Addressing questions of federal jurisdiction, the US Court of Appeals for the Third Circuit ruled that it, and not the US Court of Appeals for the Federal Circuit, had jurisdiction over two consolidated appeals arising from dismissals in a pay-for-delay litigation involving patented drugs. In re: Lipitor Antitrust Litig., Case Nos. 14-4202; -4203; -4204; -4205; -4206; -4602; -4632; 15-1184; -1185; -1186; -1187; -1274; -1323; -1342 (3d Cir., Apr. 13, 2017) (Fisher, J). 

Defendants Teva Pharmaceutical and Wyeth make Effexor XR, and defendants Pfizer and Ranbaxy Laboratories make Lipitor. Plaintiffs filed suit, claiming that the defendant drug manufacturers unreasonably diminished competition, in violation of the Sherman Antitrust Act, by engaging in so-called “reverse” payment settlements. Plaintiffs also alleged patent fraud and sham litigation as related theories to their claims. The Third Circuit consolidated the cases for purposes of the appeal. 

On appeal, the defendants argued that the cases should be transferred to the Federal Circuit because the Federal Circuit has exclusive jurisdiction over cases “arising under” federal patent law. The Third Circuit disagreed, explaining that where questions of patent law do not create the cause of action, but instead are related to a completely different form of relief, the claims do not “arise under” patent law. Here, the Third Circuit found that the plaintiffs’ primary claims in both cases arose under antitrust law, not patent law.

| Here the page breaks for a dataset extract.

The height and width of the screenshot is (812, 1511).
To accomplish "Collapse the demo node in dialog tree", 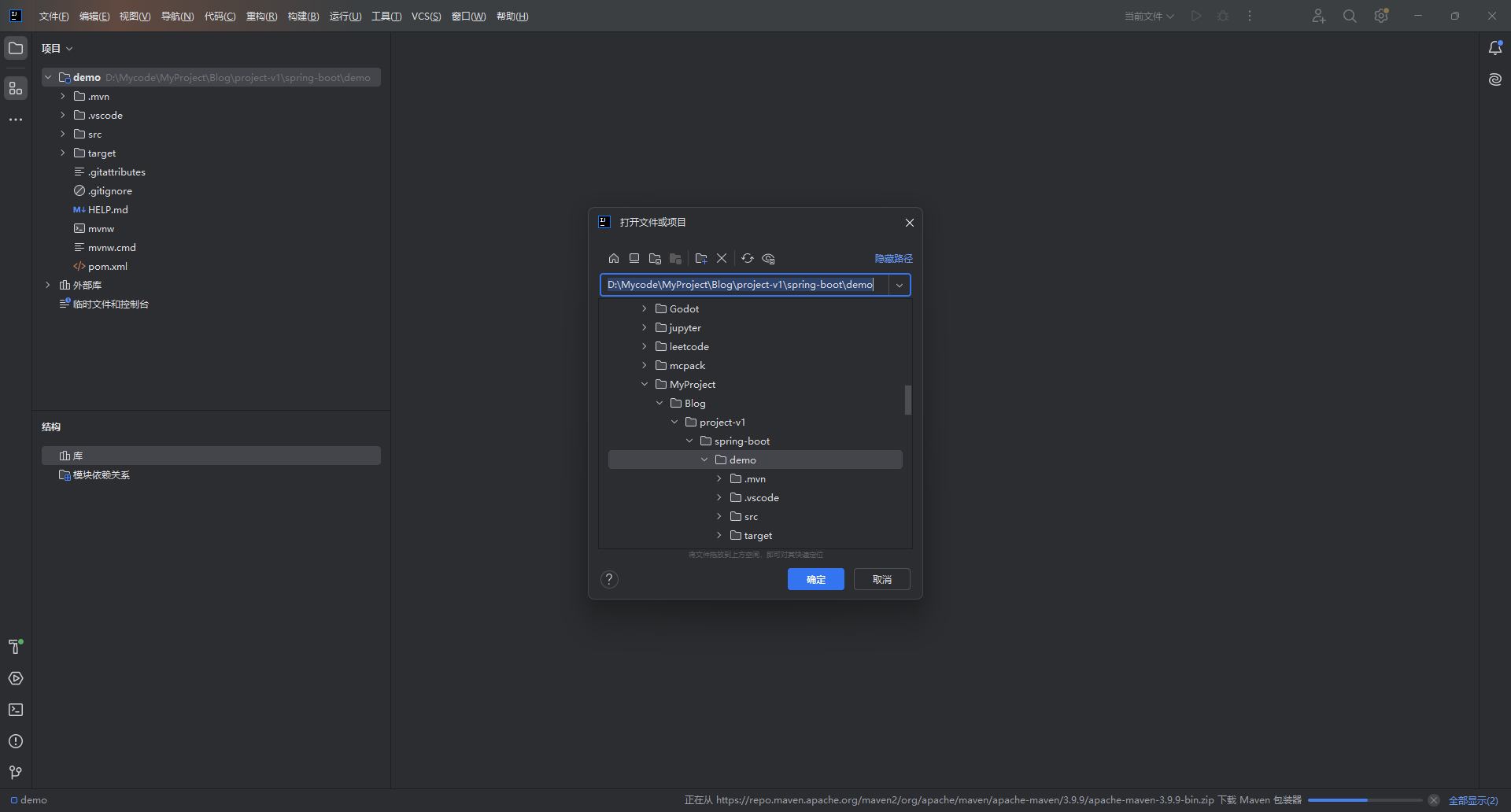I will (704, 460).
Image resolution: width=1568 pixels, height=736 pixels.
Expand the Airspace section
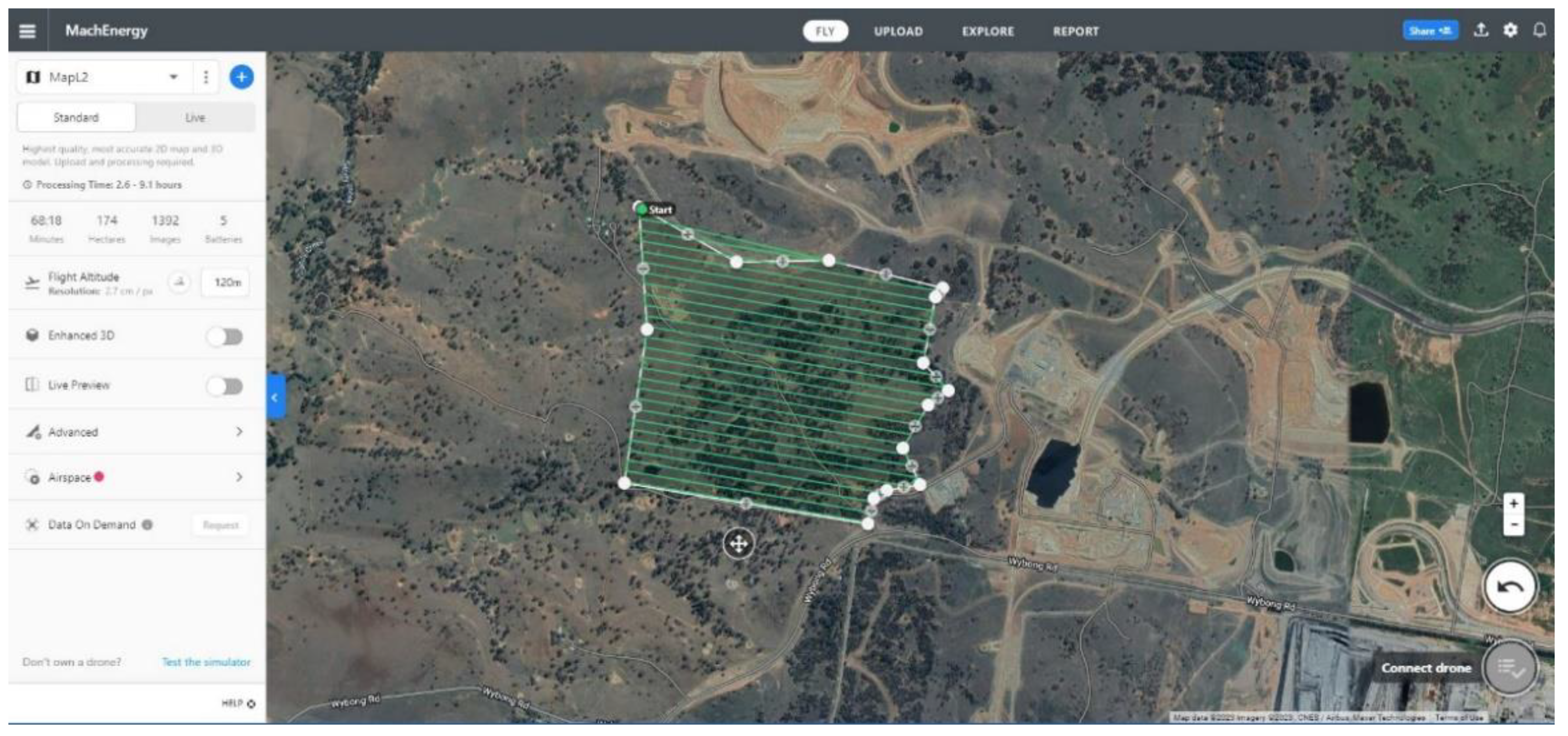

The plaintiffs’ inclusion of patent fraud and sham litigation in their theory of an overarching anticompetitive scheme did not necessarily imply that there was an essential question of patent law that the Court was required to resolve. The Court reasoned that “patent law neither creates plaintiffs’ cause of action nor is a necessary element to any of plaintiffs’ well-pleaded claims” that the pharmaceutical companies sought to suppress competition by delaying generic competition for brand-name drugs. Relying on Supreme Court of the United States precedent, the Court reasoned that reverse-payment antitrust claims do not typically present a question of patent law. Jurisdiction, therefore, was appropriate in the Third Circuit.

Defendants also argued that the reverse payment allegation should be split from the patent fraud and sham litigation claims, and that the latter should be heard by the Federal Circuit. Again the Third Circuit disagreed, reasoning that it should not permit the defendants to re-write plaintiffs’ complaints, “which plead patent law-related theories as aspects of an overall monopolistic scheme.” The Court also noted that not all cases involving questions of patent law “arise under” patent law, as is required for exclusive jurisdiction to rest with the Federal Circuit.

Practice Note: Companies should be mindful that a cause of action alleging theories of patent law to support a claim created by an entirely different form of relief may not be transferred to the Federal Circuit. Instead, the court presiding over the litigation will likely have jurisdiction over the merits of the claims.